Understanding the cultural context within which screening does or does not occur is critical to addressing barriers to CRC screening among Latinos. For example, prior studies suggest that a higher proportion of Latinos compared to non-Latino Whites have erroneous understandings of cancer(15), and many have misperceptions about cancer that may impact their preventive behaviors.(16) Numerous studies in the social, behavioral, and medical sciences demonstrate that there are significant perceptual and behavioral differences related to patients’ cultural and ethnic backgrounds that may impact cancer prevention behaviors, including delay in seeking preventive care(17), views about etiology of disease(18), and beliefs about treatment and prognosis(19).
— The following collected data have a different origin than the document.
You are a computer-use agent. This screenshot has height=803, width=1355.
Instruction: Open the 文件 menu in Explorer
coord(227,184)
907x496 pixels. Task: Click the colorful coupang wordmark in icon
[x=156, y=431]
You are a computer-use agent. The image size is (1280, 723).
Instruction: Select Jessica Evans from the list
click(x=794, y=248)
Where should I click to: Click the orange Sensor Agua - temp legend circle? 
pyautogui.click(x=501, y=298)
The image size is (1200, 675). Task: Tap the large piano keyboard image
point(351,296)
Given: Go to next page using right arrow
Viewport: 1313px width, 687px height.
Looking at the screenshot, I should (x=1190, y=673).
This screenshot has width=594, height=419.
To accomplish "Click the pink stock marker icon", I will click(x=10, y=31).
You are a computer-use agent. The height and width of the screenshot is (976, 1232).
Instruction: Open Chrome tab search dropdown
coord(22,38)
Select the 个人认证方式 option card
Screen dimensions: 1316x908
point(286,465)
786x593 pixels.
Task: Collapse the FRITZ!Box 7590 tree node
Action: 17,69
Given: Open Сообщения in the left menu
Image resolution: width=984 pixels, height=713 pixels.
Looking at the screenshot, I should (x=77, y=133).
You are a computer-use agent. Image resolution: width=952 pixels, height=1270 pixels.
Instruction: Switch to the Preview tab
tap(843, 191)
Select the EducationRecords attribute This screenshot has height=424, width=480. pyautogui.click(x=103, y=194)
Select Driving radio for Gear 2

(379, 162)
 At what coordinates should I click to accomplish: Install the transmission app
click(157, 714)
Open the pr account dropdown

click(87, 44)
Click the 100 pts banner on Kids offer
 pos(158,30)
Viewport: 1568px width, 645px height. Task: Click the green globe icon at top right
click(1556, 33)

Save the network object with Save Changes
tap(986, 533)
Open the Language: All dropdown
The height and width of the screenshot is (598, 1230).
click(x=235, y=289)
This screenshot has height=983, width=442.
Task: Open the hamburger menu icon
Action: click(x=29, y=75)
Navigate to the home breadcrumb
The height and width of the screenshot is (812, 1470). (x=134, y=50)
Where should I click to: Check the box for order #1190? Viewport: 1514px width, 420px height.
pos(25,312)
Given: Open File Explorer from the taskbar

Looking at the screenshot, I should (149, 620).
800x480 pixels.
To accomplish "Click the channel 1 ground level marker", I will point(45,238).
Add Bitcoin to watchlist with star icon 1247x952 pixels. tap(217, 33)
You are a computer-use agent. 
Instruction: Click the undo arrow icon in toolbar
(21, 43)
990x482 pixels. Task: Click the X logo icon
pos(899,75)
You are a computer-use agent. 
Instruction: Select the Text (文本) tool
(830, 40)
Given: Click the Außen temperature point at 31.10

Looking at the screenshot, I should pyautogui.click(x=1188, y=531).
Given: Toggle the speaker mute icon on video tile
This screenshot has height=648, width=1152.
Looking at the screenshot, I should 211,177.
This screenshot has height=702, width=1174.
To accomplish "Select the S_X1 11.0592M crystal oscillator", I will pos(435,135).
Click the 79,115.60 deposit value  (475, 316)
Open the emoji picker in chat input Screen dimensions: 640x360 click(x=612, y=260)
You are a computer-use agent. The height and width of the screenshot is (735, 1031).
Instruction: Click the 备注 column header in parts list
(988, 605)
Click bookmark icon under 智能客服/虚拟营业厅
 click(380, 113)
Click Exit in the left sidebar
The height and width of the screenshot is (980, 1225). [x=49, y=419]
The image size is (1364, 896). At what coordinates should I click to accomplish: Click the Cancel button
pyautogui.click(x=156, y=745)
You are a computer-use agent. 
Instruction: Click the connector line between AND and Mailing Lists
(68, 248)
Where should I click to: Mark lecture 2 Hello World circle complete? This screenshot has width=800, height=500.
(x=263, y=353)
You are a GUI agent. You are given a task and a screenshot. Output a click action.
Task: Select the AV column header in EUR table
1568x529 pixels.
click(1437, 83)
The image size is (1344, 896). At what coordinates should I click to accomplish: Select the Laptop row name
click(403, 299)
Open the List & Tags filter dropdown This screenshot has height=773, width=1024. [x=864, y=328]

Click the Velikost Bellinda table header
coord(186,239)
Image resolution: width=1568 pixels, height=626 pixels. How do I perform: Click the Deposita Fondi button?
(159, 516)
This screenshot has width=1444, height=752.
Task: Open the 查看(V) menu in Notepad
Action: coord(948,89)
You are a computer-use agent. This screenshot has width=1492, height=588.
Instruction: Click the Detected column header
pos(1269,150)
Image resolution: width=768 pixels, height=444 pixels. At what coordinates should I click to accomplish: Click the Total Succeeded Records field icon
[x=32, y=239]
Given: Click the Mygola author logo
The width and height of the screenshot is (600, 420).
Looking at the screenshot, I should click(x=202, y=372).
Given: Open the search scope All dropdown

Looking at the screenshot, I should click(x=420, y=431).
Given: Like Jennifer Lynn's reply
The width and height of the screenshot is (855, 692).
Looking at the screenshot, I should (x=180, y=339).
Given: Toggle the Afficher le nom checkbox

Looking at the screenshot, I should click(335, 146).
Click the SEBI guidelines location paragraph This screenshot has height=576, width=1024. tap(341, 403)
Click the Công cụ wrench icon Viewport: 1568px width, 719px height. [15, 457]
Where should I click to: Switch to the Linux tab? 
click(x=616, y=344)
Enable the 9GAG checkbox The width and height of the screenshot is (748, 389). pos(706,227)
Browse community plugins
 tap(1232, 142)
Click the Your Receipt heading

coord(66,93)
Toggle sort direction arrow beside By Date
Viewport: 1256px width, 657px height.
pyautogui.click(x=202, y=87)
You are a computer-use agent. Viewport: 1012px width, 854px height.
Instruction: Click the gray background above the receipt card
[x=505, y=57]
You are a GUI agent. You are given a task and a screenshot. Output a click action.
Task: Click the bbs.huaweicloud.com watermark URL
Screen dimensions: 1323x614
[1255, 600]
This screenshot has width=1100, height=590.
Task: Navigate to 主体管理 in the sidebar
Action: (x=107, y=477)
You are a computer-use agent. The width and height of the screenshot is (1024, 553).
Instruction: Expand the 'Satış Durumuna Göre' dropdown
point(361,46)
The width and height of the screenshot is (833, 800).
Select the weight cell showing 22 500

Similarly, our previous qualitative work highlighted the potential role of machismo and misperceptions such as the belief that rectal sex was associated with CRC as potential socio-cultural barriers to screening among LEP Latino men.(20, 21)

Acknowledgments

We acknowledge several study limitations. First, we categorized Latinos as LEP if they responded to the BRFSS in Spanish. While this may represent respondents’ language preference, respondents who answered in Spanish may also be proficient in English and vice versa. Second, CRC screening status was based on self-report of having received FOBT, sigmoidoscopy, and/or colonoscopy testing. The BRFSS does not distinguish between testing done for screening versus symptoms. Finally, as a telephone survey of non-institutionalized adults, the survey may not be representative of those of lower socioeconomic status who may not have telephones and of those who primarily use cellular telephones.

Given the low CRC screening rates among Latinos, it is important to recognize LEP-Latino men as a group that is particularly vulnerable to non-adherence to screening. Providers and public health workers should consider this when counseling patients and devising interventions to decrease CRC screening disparities.